▸ **WRITTEN REQUEST**
Please pick out and copy every line in the data below that contains the word "screenshot".

Collection entries
● ● ● ●
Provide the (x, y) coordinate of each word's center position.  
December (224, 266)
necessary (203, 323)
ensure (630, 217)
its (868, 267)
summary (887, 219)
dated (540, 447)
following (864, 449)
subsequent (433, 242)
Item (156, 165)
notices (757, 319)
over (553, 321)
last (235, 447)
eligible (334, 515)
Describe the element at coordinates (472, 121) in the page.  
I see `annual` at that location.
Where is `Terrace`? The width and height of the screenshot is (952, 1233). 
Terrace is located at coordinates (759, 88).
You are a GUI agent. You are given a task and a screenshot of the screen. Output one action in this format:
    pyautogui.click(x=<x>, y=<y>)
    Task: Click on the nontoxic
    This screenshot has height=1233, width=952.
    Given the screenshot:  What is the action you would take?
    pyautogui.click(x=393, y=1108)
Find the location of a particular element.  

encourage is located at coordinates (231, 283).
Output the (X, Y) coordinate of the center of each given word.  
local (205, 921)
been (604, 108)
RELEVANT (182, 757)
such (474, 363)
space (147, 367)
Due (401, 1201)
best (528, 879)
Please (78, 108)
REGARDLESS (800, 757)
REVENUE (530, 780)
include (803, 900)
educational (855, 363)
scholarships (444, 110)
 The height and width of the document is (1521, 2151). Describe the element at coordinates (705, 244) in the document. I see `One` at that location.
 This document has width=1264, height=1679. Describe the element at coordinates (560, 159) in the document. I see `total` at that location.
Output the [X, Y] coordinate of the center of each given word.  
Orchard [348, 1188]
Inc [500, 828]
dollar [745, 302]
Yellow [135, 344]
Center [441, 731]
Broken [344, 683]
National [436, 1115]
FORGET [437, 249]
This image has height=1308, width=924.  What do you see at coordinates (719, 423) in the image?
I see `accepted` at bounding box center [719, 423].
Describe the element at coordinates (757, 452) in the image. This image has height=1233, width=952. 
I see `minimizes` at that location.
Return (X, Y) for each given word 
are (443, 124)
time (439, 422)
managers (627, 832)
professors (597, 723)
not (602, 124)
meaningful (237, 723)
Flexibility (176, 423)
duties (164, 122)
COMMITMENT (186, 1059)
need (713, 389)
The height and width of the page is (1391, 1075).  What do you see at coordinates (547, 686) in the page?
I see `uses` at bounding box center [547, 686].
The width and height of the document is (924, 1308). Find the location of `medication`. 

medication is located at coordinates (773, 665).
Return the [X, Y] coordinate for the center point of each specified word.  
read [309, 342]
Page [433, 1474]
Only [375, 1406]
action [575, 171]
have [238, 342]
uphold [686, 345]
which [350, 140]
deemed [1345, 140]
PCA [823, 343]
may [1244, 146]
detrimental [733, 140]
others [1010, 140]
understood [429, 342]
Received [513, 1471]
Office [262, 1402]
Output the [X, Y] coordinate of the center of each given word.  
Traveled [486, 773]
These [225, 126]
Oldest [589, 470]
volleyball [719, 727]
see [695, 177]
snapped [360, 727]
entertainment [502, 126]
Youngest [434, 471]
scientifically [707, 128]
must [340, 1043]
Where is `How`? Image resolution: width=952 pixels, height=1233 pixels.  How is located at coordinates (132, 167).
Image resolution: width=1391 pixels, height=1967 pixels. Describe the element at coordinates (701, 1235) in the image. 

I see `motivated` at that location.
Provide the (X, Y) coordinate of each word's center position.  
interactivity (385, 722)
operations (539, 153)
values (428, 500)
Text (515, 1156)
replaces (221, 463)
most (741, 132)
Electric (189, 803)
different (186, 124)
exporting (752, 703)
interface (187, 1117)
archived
● ● ● ●
▸ **THE ANSWER**
Where is `Terrace`? The width and height of the screenshot is (952, 1233). 
You are a GUI agent. You are given a task and a screenshot of the screen. Output one action in this format:
    This screenshot has height=1233, width=952.
    Given the screenshot:  What is the action you would take?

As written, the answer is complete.